My thoughts go back to thee, oh lovely lake,

Lake of the Sky Top! as thy beauties break

Upon the traveller of thy mountain road,

While sunset gilds thee, vision never fairer glowed!

Alfred B. Street.


Prominent among many pleasant residences above Poughkeepsie are: Mrs. F. J. Allen's of New York, Mrs.[page 130] John F. Winslow's, Mrs. Thomas Newbold's, J. Roosevelt's and Archie Rogers'. The large red buildings above the Poughkeepsie water works are the Hudson River State Hospital. Passing Crum Elbow Point on the left and the Sisters of the White Cross Orphan Asylum, we see

Hyde Park, 80 miles from New York, on the east bank, named some say, in honor of Lady Ann Hyde; according to others, after Sir Edward Hyde, one of the early British Governors of the colony. The first prominent place above Hyde Park, is Frederick W. Vanderbilt's, with Corinthian columns; and above this "Placentia," once the home of James K. Paulding.

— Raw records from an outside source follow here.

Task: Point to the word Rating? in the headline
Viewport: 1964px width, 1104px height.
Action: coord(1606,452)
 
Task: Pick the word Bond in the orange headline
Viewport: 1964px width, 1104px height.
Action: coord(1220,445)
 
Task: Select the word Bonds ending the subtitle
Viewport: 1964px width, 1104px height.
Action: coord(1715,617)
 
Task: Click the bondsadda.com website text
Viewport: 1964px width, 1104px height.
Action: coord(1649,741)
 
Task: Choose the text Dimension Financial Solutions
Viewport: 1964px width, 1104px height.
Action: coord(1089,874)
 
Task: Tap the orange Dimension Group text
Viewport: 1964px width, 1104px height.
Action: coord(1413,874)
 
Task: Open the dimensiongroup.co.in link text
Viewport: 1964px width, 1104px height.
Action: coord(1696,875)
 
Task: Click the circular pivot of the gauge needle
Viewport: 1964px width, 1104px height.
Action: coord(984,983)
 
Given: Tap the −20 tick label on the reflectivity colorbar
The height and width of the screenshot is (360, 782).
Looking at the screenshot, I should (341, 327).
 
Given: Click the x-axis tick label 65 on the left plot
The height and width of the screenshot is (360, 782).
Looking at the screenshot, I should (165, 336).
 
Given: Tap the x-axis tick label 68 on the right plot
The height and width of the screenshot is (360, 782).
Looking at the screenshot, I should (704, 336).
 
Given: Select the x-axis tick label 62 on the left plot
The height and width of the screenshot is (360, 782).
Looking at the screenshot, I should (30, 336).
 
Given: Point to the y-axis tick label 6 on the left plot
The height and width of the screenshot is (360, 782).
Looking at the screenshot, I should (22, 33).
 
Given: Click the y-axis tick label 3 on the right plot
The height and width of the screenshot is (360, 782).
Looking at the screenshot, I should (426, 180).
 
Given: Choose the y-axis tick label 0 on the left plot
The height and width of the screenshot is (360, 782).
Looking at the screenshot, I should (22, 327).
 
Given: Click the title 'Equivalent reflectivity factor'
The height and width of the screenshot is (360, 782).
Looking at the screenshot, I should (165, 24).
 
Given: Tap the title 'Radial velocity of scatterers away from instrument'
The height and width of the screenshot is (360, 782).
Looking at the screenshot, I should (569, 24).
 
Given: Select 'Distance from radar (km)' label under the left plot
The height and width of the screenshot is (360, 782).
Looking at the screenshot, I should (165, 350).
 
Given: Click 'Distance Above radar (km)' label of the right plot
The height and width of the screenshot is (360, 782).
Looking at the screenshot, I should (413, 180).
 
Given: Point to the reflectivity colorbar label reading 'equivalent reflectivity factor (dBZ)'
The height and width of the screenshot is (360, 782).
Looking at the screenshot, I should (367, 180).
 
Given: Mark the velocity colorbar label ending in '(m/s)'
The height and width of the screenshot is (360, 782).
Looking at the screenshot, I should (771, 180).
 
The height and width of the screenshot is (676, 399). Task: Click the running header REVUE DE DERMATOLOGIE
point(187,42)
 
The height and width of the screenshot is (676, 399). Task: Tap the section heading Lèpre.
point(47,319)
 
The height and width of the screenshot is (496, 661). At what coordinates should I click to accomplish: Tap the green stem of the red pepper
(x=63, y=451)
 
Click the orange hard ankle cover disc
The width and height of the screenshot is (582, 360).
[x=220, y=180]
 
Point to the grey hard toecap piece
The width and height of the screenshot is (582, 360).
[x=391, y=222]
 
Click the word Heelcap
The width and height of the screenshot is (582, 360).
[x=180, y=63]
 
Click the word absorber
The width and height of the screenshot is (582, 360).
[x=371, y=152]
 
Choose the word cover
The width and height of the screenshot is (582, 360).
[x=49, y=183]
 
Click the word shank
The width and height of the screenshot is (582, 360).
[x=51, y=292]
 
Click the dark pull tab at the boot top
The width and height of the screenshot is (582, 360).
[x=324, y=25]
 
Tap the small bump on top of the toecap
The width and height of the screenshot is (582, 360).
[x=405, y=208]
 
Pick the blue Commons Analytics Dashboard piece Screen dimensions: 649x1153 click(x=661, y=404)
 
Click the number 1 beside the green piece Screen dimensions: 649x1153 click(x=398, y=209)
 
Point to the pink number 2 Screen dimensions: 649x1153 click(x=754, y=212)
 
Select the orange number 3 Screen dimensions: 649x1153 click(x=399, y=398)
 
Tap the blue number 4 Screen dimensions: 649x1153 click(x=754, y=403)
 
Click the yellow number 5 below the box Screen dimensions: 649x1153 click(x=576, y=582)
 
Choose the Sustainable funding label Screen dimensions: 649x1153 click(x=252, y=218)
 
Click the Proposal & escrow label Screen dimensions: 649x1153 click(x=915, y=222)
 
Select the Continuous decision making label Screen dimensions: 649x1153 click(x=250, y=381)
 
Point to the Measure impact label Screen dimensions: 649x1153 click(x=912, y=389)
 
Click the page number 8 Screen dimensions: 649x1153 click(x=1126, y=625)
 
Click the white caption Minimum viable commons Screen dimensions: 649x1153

Immediately opposite "Placentia," at West Park on the west bank, is the home of John Burroughs, our sweetest essayist, the nineteenth century's "White of Selborne." Judge Barnard of Poughkeepsie, once said to the author of this handbook, "The best writer America has produced after Hawthorne is John Burroughs; I wish I could see him." It so happened that there had been an important "bank" suit a day or two previous in Poughkeepsie which was tried before the judge in which Mr. Burroughs had appeared as an important witness. The judge was reminded of this fact when he remarked with a few emphatic words, the absence of which seems to materially weaken the sentence: "Was that Burroughs? Well, well, I wish I had known it."